Plaintiff moves for judgment as a matter of law on the plaintiff's claim of sexual discrimination based on hostile work environment on the basis of sufficiency of the evidence of severe or pervasive conduct by the defendant to create a hostile work environment. In addition, defendants assert that the evidence presented at trial establishes as a matter of law that President Monroe was not the College's proxy and that the plaintiff unreasonably failed to take advantage of the College's anti-harassment policy. Plaintiff moves alternatively for a new trial on the sexual discrimination claim on grounds that the jury should be allowed to consider whether the plaintiff unreasonably failed to avail herself of the college's policy against harassment. Finally, defendants seek modification of the back pay awarded by the Court.
"A [district] court may only grant a motion for judgment as a matter of law (formerly j.n.o.v.) if, viewing the evidence in the light most favorable to the non-moving party and drawing every legitimate inference in that party's favor, the court determines that the only conclusion a reasonable trier of fact could draw from the evidence is in favor of the moving party." Tools USA v. Champ Frame Straightening Equip., 87 F.3d 654, 656-57 (4th Cir. 1996). The Fourth Circuit has stated that "whether harassment was sufficiently severe or pervasive is `quintessentially a question of fact' for the jury." Beardsley v. Webb, 30 F.3d 524, 530 (4th Cir. 1994). In the case at bar, the Court believes that the evidence, taken as a whole, was sufficient to submit to the jury the issues of whether the conduct of Dr. Monroe was sufficiently severe or pervasive to create a hostile work environment and whether Dr. Monroe was the proxy for the college.
Defendants also contend that a new trial should be granted to allow the college to submit to the jury the defenses available under Faragher and Ellerth regardless of whether the jury finds Dr. Monroe to be the college's proxy. In making this argument, the defendants appear to be asserting that the Court improperly charged the jury that, if it found Dr. Monroe was the College's proxy, the jury could not consider the Faragher/Ellerth defense. The Court notes that there was no objection to the Court's jury charge, nor to the verdict form.

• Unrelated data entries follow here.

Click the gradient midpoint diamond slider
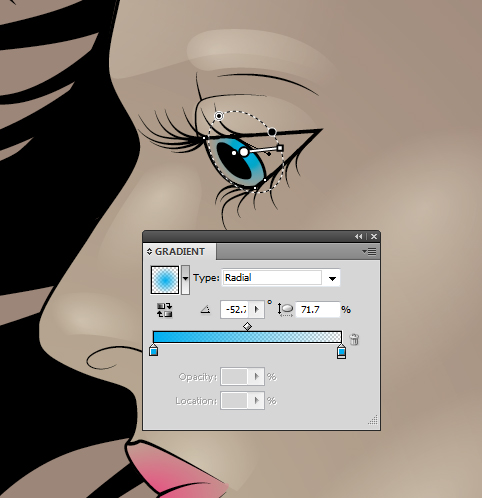482x498 pixels. (247, 326)
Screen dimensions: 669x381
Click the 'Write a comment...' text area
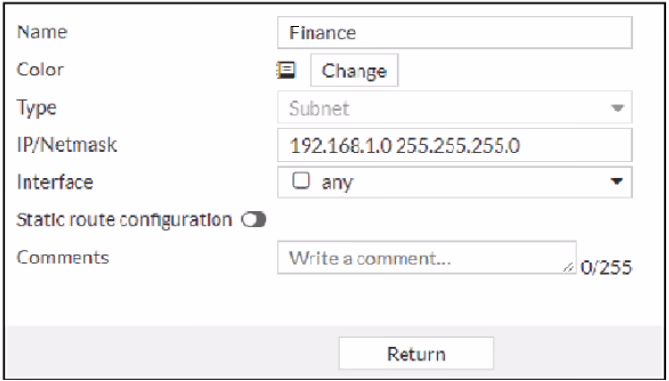[427, 258]
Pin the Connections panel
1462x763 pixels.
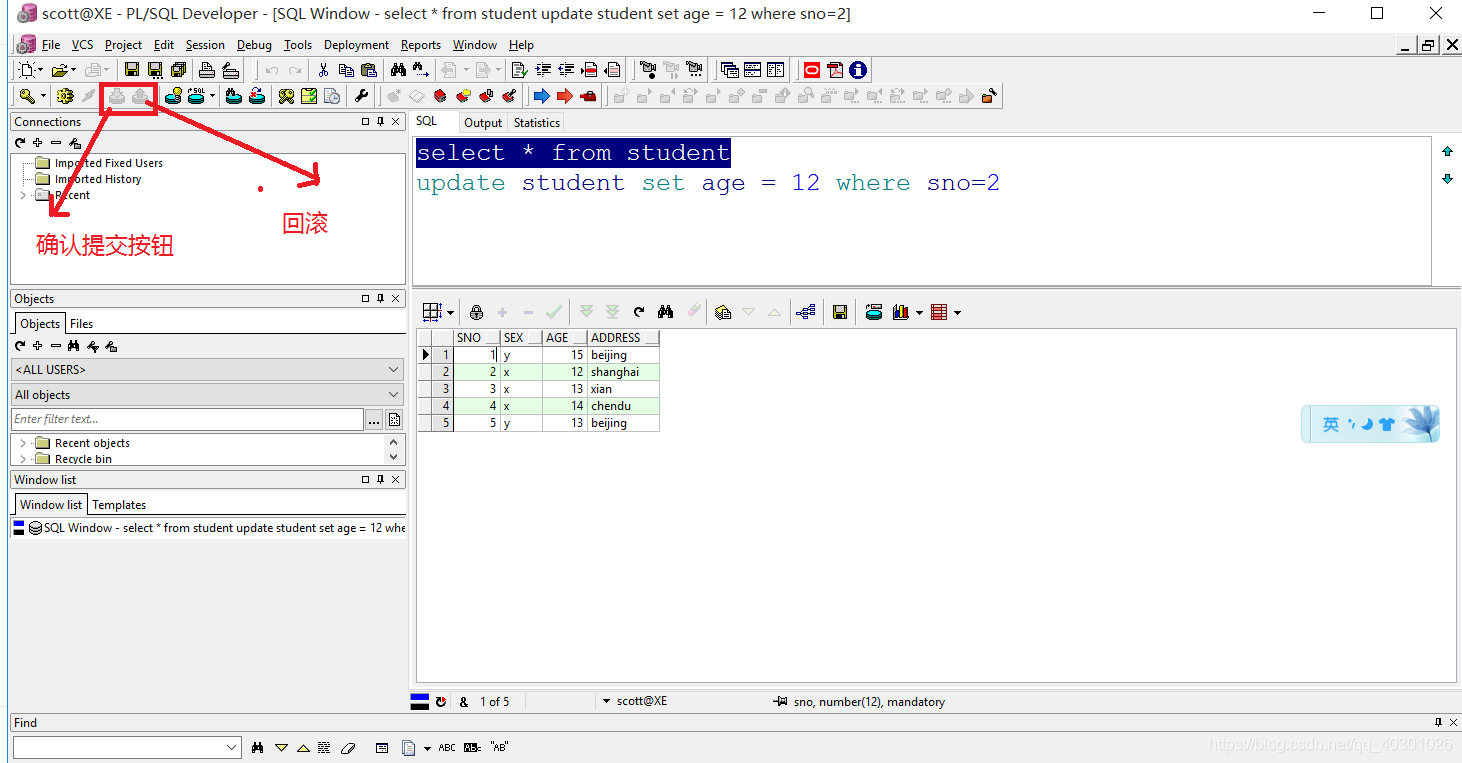click(378, 121)
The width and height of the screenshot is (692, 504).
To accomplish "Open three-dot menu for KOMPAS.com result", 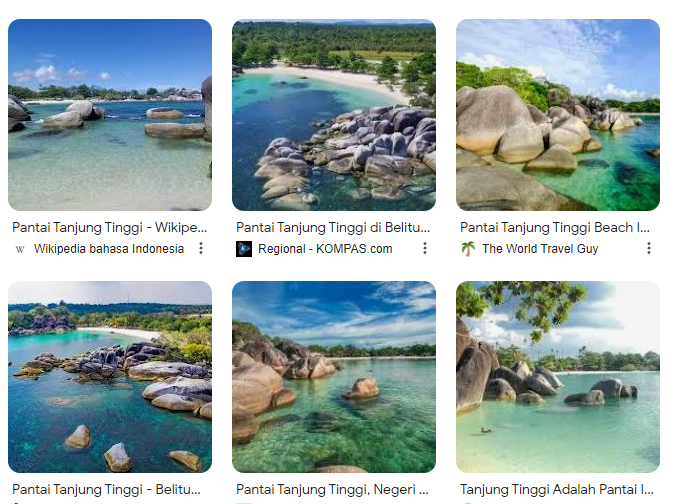I will [x=425, y=248].
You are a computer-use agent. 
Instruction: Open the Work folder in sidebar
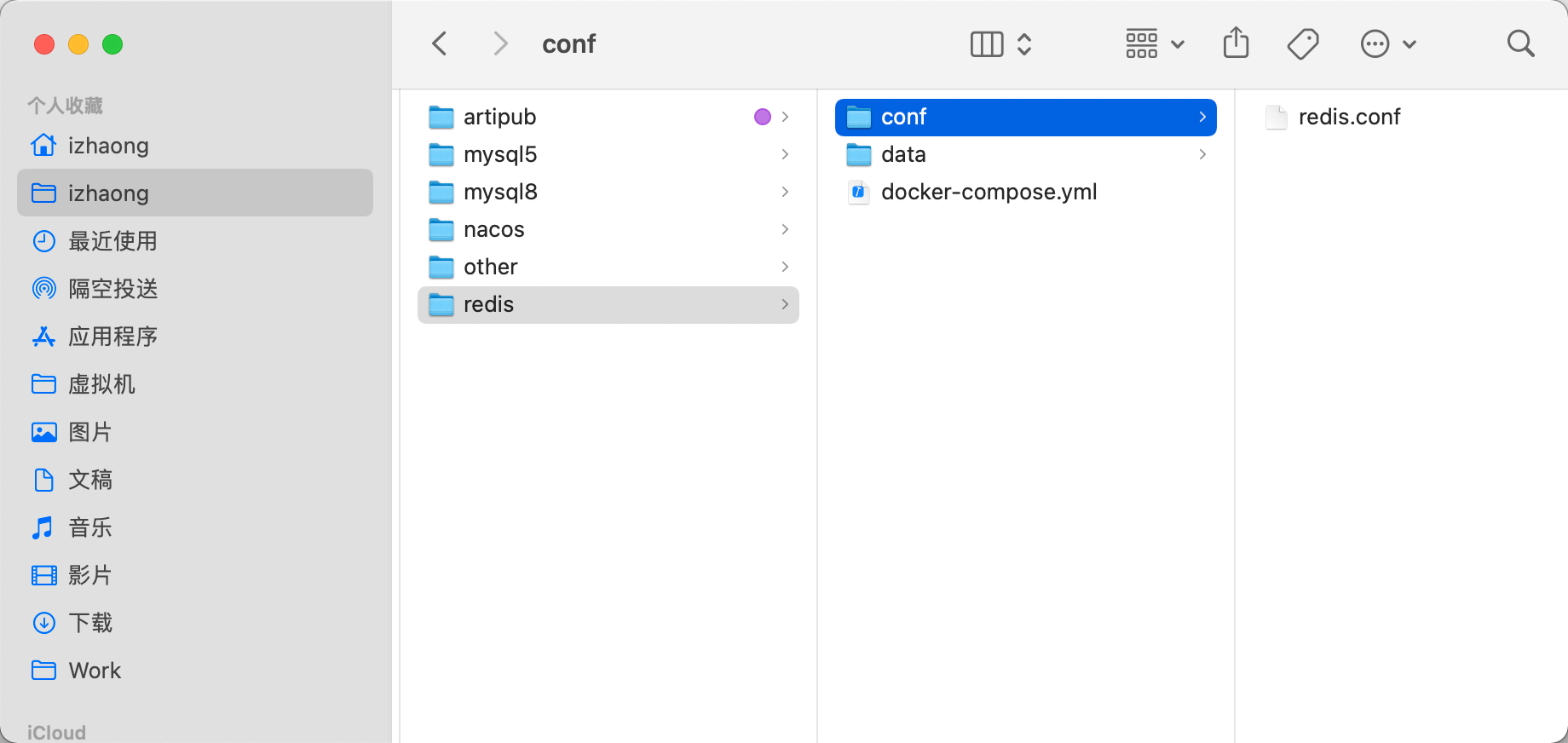point(95,671)
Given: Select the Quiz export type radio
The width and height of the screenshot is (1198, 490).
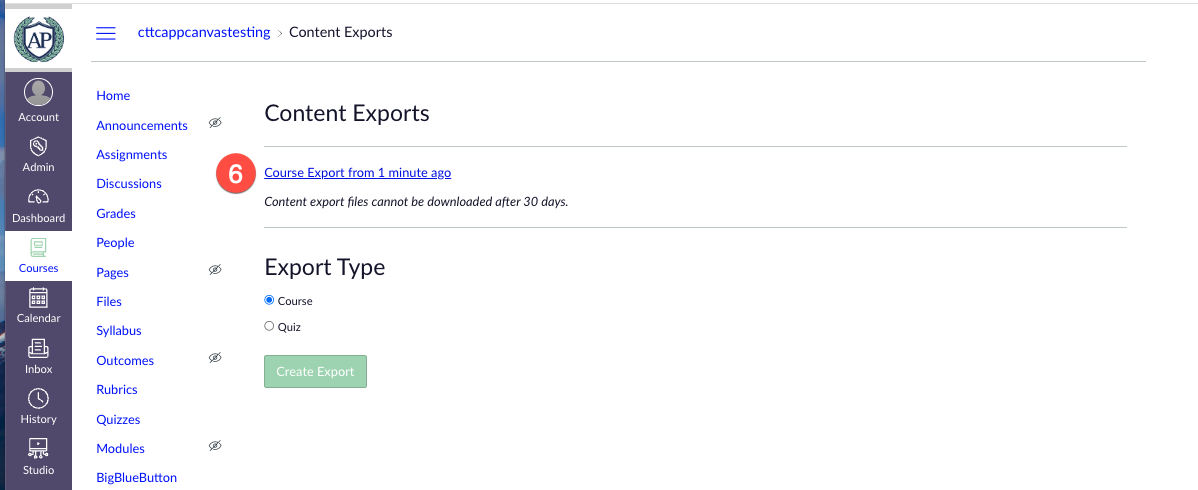Looking at the screenshot, I should [x=269, y=326].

At the beginning of the trial, the Court placed on the record an agreement by both parties regarding the use of the Faragher/Ellerth affirmative defense and the proxy issue. The parties agreed that, although the defense would not normally apply where a plaintiff proves constructive discharge (i.e., a tangible employment action) for purposes of this trial no issue of constructive discharge was to be decided by the jury and the employer could use the Faragher/Ellerth defense, regardless of whether the plaintiff was constructively discharged. However, the parties agreed that the issue of whether Monroe was a proxy of the college should be submitted to the jury and that, if they determined that he was a proxy for the college, then the Faragher/Ellerth defense would not apply.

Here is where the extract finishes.